Protect Your Account: Trust only statrys.com for secure access. Stay vigilant, and report anything suspicious to our support team.

What is an Ultimate Beneficial Owner (UBO)?

An illustration of a man exploring what a UBO is

Ultimate Beneficial Owner (UBO) is an individual or entity that ultimately owns or controls a company or organization, regardless of who is listed as the legal owner.

Knowing who the UBO is can be important for anti-money laundering and anti-corruption efforts, as well as for corporate governance and risk management.

UBO is particularly important in tax havens (i.e., BVI, Singapore) where businesses and people may employ complex legal frameworks to conceal assets and evade taxes.

There is one question a bank will definitely ask when reviewing the application made by your company for a business bank account: Who are the Ultimate Beneficial Owners of your company?

An Ultimate Beneficial Owner is a natural person, who is not necessarily recorded as a shareholder of the company, but who has actual power and authority to direct the company and reap its profits.

Before we find out why a UBO is important, let's dive into what a UBO is.

What is an Ultimate Beneficial Owner (UBO)?

The concept of “Beneficial Ownership” was first developed in the 1933 U.S. Securities Act in relation to the ownership of securities (such as shares in a company).

This concept was then adopted by several national and international laws and is now applied not only to the ownership of securities but to the ownership of all sorts of other goods whose ownership is subject to registration in legal records (for instance real properties and vessels).

As the name suggests, an Ultimate Beneficial Owner (UBO) refers to the individual or entity that ultimately benefits from the ownership of a business or organization.

So, what does a UBO look like?

It could be a single individual or a group of individuals, depending on the ownership structure of the company. They may have a direct or indirect interest in the company, such as through a trust or a nominee arrangement.

According to the Money Laundering Act (GwG), a beneficial owner is a person who:

  • Owns more than 25% of the company's equity (shares),
  • Has more than 25% of the voting rights and can exercise, directly or indirectly, such voting rights at the general meeting of shareholders of the legal entity,
  • Or who can similarly exercise significant control over the company.

On this particular point, it is worth mentioning that banking practice goes beyond legal requirements. When identifying UBOs, banks will indeed retain a 10% threshold as opposed to the 25% one provided by the regulations.

The example below, which presents more than 1 UBO for a company, indicates that owning more than 25% of the company's stake makes John and Jack an Ultimate Beneficiary Owners.

An infographic of illustrated UBOs

In some cases, identifying the UBO can be a complex process, as it may involve tracing ownership through multiple layers of ownership and control.

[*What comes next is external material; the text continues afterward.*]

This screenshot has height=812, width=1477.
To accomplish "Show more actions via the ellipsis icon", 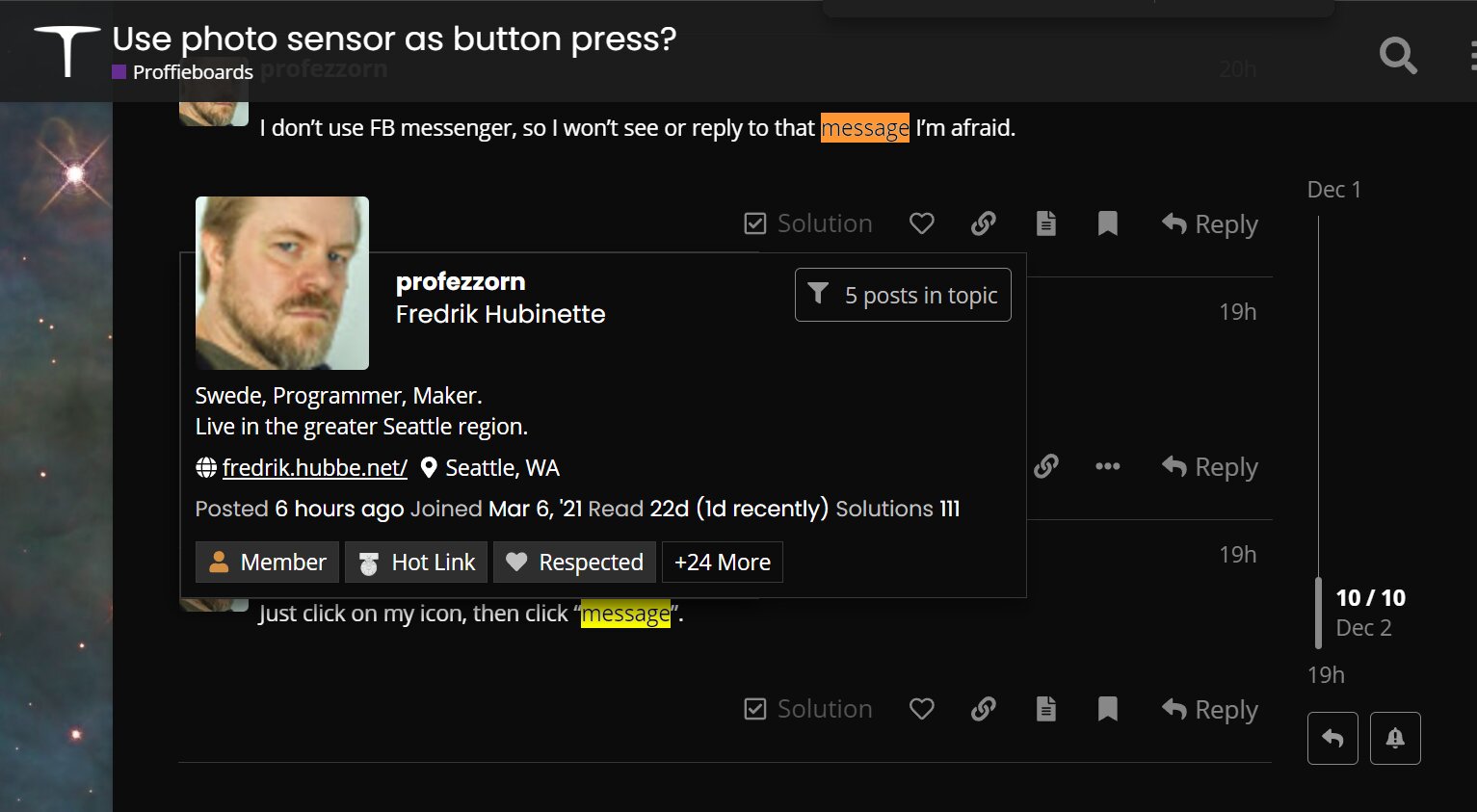I will (1107, 466).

So, beneficial ownership refers to an individual who enjoys the benefit of the ownership and can exercise ultimate effective control of real-estate property, security, or some other good without being registered as the proprietor on the relevant records.

Why is Ultimate Beneficial Ownership important?

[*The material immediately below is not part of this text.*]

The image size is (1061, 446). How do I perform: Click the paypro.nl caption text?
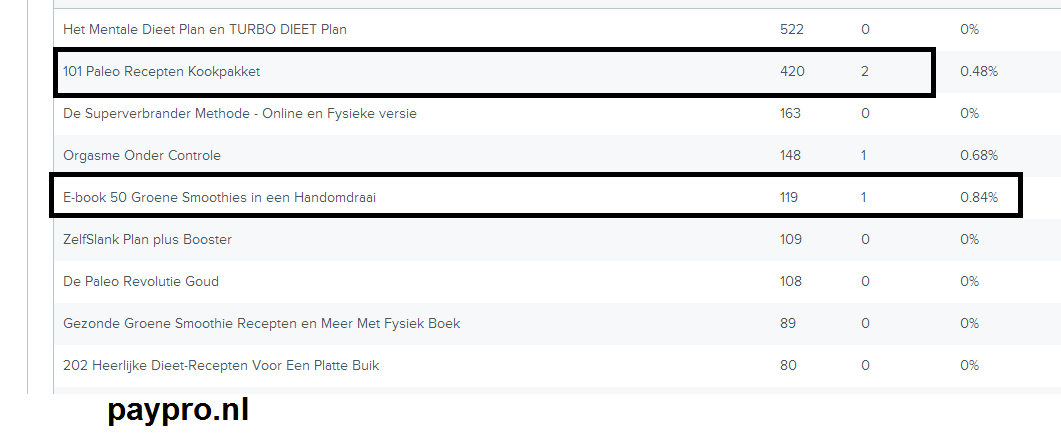coord(178,410)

Banks require beneficial ownership information because ever since the turn of the century, money laundering and terrorist financing crimes have been on a constant increase.

The UBO is an important concept in the context of financial regulation, as it helps to prevent financial crimes such as money laundering and terrorist financing. By identifying the UBO, financial institutions can better understand the structure and ownership of the companies they do business with and reduce the risk of these crimes taking place.

In practice, financial crimes often use complicated networks of companies to mask their illegal financial activities. To tackle this, governments and international organizations have enforced much firmer regulations to enforce financial transparency surrounding company structure and ownership.

As a direct consequence, the identification of all ultimate beneficial owners of a legal entity is part of the AML compliance duties imposed on financial institutions.

To understand this issue more, we have created an article, in which we explore what the UBO legislation is, the reasons for its existence, as well as how it applies in the practical context of a bank account opening.

📉 Statistics: The estimated amount of money laundered globally in one year is 2 - 5% of global GDP, or $800 billion - $2 trillion in current US dollars.

What is UBO legislation?

Companies are required to report information about their ultimate beneficial owners to relevant authorities, including financial institutions and government agencies, under UBO legislation.

This act is intended to increase the transparency of firm ownership arrangements and prevent financial crimes including money laundering and terrorism.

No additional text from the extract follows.